The unforgiving nature of TME exhibits another challenge for effective CAR-T cell therapy. After insertion into the tumor, CAR-T cells are surrounded by a harsh TME that has a low supply of nutrients and oxygen, low pH, and compact tumor stroma with residing immunosuppressive cells that excrete inhibitory molecules and increase inflammatory reactions. Moreover, the TME has a high concentration of reactive oxygen species (ROS), which hinders the antitumor activity of CAR-T cells [31]. In addition, Ligtenberg et al. investigated the effects of catalase coexpressed CAR-T cells and concluded that the introduction of a catalase to the cells mitigated the TME oxidative state with less accretion of ROS, and the catalase expressing CAR-T cell maintained its antitumor properties [43]. Mitigating the effects or neutralizing the TME provides a molecular challenge. Therefore, numerous methods for genetically modifying CAR-T cells or altering the microenvironment have commenced or are ongoing to address this subject.

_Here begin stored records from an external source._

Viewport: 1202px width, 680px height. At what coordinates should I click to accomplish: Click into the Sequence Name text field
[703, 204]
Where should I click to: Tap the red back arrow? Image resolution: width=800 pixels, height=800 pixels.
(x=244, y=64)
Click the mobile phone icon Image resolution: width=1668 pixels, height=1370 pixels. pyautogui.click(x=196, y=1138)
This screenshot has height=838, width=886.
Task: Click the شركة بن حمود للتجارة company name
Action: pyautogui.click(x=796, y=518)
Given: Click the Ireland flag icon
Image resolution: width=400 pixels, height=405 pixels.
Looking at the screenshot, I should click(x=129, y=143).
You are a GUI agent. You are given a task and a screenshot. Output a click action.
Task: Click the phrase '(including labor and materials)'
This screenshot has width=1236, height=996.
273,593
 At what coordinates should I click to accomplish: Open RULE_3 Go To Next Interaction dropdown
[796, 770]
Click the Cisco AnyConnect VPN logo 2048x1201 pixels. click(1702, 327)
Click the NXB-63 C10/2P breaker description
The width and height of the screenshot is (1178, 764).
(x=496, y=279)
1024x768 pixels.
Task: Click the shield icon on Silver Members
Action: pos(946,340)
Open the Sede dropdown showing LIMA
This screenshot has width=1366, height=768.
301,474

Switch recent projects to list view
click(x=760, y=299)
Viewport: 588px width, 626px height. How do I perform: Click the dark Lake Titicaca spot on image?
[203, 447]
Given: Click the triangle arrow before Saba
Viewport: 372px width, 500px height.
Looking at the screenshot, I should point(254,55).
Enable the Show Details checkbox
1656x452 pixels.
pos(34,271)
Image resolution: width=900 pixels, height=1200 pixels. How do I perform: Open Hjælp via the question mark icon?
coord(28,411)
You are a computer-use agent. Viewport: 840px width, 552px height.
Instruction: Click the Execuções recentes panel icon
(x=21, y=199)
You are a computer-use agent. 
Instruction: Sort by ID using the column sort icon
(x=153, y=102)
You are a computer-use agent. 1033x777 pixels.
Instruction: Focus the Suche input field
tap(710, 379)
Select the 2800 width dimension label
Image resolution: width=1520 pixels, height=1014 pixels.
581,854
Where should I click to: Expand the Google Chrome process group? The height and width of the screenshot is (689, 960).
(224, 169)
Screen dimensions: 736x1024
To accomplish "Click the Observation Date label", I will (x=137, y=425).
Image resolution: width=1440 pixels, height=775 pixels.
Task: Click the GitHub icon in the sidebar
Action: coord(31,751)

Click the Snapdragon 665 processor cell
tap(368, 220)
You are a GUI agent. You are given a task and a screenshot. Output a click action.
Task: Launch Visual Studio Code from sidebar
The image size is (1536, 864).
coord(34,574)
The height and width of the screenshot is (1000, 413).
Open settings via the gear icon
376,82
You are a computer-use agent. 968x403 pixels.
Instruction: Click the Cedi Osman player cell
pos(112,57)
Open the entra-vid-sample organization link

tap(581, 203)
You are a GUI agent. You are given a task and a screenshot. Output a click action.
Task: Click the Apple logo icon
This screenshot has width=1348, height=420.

Although adoptive immunotherapy of CAR-T cell infusion has shown the treatment benefit for PCa in various clinical trials, the majority of treatments were associated with expected and unexpected toxicities and immune-related adverse events (IRAEs), which include CRS, tumor lysis syndrome, on-target/off-tumor toxicity, and neurological side effects [44]. Furthermore, CRS has been reported as one of the predominant side effects that patients experience after CAR-T cell infusion. The activation of infused autologous CAR-T cells stimulates cytokines that cause mild to severe inflammatory reactions and can be life-threatening in some cases [45]. The clinical features of CRS include systemic (e.g., fever, malaise, fatigue, myalgia, nausea, anorexia, tachycardia, hypotension, cardiac and renal impairments, and hepatic failure) and hematologic (e.g., disseminated intravascular coagulation) symptoms [44][46]. Other possible adverse reactions caused by CAR-T cell infusion is the on-target/off-tumor recognition. The autologous infusion of activated CAR-T cell can attack normal self-cells, which can ultimately result in autoimmune disease and organ damage because the target antigen is not solely restricted to the tumor and can be expressed in other cells and organs [47]. Various molecular approaches are currently under development or evaluated to further diminish the dangers of IRAEs. A promising method of overcoming probable toxic adverse events is the genetic modification and insertion of a suicide gene into CAR-T cells to deactivate the CAR-T cell in the event of a life-threatening reaction. A clinical study done by Di Stasi et al. established the role of caspase-9 in inducing T cell apoptosis [48]. Moreover, several studies proposed the insertion of a CAR vector into NK cells, which would substantially reduce the prevalence of IRAEs [49][50]. Other experimental approaches based on hematological malignancies and solid tumors including PCa [51] suggest that the solution to reducing immunologic side effects lies in the delivery of CAR-T cells using nanoparticles [52][53].